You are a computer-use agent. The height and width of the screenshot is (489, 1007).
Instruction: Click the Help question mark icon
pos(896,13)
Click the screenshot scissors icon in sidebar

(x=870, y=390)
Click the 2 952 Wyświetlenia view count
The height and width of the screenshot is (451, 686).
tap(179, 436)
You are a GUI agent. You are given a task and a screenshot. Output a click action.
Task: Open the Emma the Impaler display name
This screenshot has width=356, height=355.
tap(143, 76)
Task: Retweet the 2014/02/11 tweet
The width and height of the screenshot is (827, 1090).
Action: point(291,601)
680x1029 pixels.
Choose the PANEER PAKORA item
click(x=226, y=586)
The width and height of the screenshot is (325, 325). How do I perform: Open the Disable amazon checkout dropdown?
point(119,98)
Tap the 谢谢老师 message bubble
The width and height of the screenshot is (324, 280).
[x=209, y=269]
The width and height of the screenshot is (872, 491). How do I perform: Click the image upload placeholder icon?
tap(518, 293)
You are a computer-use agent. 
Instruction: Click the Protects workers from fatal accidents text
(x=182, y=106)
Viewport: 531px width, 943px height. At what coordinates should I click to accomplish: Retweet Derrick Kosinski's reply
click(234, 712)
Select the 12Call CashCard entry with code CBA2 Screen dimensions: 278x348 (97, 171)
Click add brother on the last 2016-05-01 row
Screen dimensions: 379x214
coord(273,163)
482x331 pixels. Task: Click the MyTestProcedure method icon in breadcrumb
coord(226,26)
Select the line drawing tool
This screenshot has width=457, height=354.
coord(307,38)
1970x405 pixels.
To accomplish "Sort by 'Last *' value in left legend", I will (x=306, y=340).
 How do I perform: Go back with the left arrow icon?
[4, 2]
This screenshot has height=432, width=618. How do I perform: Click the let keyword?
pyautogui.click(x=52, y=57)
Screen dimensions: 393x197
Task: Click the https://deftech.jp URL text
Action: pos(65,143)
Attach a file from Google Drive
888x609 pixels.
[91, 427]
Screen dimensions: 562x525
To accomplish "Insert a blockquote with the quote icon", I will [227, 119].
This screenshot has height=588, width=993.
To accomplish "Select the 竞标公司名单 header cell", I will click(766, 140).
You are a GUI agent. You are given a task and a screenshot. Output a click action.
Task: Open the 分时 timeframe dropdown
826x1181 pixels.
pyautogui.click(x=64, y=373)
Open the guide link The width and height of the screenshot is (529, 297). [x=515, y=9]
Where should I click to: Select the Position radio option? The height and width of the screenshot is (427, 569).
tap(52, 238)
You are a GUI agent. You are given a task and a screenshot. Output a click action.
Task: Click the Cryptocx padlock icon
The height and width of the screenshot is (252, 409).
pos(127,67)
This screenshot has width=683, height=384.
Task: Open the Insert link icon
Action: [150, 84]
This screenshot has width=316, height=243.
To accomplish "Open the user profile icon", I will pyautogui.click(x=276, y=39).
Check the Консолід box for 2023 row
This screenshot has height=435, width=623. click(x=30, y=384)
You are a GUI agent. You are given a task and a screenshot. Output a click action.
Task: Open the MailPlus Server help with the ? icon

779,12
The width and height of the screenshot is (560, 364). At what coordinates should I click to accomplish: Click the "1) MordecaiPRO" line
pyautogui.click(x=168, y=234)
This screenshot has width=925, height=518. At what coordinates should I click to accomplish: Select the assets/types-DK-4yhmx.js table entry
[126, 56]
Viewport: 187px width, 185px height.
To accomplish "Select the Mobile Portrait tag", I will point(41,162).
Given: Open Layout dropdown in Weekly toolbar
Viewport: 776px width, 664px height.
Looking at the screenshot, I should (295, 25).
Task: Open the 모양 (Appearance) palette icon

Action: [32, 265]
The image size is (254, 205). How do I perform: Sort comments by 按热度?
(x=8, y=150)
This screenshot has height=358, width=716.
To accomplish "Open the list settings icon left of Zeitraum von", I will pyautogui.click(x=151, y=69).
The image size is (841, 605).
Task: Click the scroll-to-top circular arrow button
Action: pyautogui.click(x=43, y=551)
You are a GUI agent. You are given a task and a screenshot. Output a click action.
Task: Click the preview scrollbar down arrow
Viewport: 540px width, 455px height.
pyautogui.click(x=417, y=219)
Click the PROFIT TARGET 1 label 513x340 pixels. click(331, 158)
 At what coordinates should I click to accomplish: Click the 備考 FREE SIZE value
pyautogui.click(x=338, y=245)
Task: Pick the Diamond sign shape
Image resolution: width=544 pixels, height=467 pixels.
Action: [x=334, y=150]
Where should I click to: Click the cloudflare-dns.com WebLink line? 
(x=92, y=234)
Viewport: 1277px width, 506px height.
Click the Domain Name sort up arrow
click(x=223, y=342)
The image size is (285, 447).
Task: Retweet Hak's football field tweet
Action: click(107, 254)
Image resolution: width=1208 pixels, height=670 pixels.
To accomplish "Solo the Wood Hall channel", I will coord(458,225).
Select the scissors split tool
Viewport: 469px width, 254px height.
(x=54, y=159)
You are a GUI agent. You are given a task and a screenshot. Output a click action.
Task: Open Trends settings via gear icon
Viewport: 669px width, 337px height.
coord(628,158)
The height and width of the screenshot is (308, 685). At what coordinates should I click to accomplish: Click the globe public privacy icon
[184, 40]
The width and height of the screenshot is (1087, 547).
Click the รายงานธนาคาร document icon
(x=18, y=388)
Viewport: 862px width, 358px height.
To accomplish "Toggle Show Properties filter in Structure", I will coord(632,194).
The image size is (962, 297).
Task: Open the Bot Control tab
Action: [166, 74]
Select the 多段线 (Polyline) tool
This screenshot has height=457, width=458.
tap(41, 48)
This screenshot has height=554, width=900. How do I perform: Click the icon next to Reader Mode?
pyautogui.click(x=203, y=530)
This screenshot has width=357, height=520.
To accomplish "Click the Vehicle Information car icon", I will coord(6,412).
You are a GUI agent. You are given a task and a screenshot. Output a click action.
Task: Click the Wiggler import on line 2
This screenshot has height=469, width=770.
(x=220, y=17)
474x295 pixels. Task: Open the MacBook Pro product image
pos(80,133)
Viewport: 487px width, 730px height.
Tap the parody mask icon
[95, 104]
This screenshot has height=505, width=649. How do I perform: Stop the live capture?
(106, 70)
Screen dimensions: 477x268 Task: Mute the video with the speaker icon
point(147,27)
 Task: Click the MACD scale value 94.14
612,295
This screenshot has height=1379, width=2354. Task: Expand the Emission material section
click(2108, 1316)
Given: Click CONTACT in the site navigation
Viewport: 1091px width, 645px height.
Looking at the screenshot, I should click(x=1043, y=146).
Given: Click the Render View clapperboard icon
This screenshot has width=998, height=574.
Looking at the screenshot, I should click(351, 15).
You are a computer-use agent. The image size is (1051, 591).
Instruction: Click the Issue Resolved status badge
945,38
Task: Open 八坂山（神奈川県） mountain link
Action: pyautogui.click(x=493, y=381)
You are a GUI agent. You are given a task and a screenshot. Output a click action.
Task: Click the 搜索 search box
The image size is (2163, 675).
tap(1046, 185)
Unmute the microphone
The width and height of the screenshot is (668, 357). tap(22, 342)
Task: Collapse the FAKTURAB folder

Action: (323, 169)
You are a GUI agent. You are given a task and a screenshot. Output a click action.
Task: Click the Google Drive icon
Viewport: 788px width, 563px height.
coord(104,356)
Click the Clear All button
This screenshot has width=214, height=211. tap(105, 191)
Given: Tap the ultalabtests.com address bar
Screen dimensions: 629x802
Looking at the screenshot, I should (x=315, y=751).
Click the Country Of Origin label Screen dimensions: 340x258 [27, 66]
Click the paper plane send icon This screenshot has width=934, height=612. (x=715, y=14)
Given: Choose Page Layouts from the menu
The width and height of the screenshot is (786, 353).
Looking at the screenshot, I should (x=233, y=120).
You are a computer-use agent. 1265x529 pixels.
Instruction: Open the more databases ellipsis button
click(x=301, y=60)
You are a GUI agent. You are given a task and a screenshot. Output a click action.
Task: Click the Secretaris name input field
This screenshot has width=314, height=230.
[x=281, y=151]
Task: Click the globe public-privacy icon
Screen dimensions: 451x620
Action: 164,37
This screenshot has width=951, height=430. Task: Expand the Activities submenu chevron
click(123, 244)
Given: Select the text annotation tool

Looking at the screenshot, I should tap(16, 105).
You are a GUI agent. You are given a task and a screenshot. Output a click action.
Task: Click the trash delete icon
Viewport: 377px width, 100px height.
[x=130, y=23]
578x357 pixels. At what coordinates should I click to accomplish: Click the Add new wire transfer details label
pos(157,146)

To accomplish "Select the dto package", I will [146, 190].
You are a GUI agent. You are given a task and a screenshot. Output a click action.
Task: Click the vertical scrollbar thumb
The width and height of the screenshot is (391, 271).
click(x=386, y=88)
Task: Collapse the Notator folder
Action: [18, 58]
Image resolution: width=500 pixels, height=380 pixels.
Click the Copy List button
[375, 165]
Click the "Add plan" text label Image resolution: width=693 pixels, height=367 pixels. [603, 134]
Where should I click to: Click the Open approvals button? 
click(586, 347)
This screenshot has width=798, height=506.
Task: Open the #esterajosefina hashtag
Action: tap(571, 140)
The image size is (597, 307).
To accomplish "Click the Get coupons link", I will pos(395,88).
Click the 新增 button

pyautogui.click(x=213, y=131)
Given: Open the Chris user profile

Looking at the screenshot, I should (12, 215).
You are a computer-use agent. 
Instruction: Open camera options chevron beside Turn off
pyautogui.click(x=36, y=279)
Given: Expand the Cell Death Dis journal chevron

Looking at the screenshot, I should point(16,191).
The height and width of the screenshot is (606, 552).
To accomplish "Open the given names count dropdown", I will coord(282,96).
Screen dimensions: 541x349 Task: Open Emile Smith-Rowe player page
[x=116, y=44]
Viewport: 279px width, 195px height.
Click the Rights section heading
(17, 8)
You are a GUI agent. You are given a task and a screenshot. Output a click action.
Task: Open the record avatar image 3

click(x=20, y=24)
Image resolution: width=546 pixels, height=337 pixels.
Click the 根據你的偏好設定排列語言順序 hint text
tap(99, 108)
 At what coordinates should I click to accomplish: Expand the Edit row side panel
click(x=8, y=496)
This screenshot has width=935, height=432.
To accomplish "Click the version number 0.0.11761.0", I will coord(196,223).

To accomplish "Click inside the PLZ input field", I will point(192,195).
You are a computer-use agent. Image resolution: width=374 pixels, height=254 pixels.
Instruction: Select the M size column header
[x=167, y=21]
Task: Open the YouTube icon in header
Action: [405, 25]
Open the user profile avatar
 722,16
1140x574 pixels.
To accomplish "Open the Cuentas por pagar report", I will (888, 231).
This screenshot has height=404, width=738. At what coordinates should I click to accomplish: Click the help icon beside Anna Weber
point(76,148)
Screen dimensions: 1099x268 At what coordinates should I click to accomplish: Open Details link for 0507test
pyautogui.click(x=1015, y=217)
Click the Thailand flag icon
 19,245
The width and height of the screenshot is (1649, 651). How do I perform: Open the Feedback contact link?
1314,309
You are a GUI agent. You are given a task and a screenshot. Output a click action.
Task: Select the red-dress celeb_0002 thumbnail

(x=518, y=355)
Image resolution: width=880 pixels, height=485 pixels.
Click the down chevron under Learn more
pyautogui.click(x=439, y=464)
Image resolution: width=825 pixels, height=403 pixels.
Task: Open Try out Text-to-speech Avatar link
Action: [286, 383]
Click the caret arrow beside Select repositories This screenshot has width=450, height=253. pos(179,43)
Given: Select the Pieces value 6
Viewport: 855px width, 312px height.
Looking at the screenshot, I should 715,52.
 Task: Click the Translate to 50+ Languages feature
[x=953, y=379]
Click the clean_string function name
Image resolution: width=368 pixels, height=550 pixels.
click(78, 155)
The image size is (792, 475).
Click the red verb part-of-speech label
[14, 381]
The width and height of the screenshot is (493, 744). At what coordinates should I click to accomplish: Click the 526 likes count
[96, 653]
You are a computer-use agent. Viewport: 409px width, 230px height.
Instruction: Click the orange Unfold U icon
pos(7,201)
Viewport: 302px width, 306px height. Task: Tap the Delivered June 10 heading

● Work task:
After locating the line with "Click the 根據你的偏好設定排列語言順序 hint text" in the material above, return it and each line after it exactly, ending at the line with "Click the clean_string function name".

● Solution to this exercise:
Click the 根據你的偏好設定排列語言順序 hint text
tap(99, 108)
 At what coordinates should I click to accomplish: Expand the Edit row side panel
click(x=8, y=496)
This screenshot has width=935, height=432.
To accomplish "Click the version number 0.0.11761.0", I will coord(196,223).

To accomplish "Click inside the PLZ input field", I will point(192,195).
You are a computer-use agent. Image resolution: width=374 pixels, height=254 pixels.
Instruction: Select the M size column header
[x=167, y=21]
Task: Open the YouTube icon in header
Action: [405, 25]
Open the user profile avatar
 722,16
1140x574 pixels.
To accomplish "Open the Cuentas por pagar report", I will (888, 231).
This screenshot has height=404, width=738. At what coordinates should I click to accomplish: Click the help icon beside Anna Weber
point(76,148)
Screen dimensions: 1099x268 At what coordinates should I click to accomplish: Open Details link for 0507test
pyautogui.click(x=1015, y=217)
Click the Thailand flag icon
 19,245
The width and height of the screenshot is (1649, 651). How do I perform: Open the Feedback contact link?
1314,309
You are a GUI agent. You are given a task and a screenshot. Output a click action.
Task: Select the red-dress celeb_0002 thumbnail

(x=518, y=355)
Image resolution: width=880 pixels, height=485 pixels.
Click the down chevron under Learn more
pyautogui.click(x=439, y=464)
Image resolution: width=825 pixels, height=403 pixels.
Task: Open Try out Text-to-speech Avatar link
Action: [286, 383]
Click the caret arrow beside Select repositories This screenshot has width=450, height=253. pos(179,43)
Given: Select the Pieces value 6
Viewport: 855px width, 312px height.
Looking at the screenshot, I should 715,52.
 Task: Click the Translate to 50+ Languages feature
[x=953, y=379]
Click the clean_string function name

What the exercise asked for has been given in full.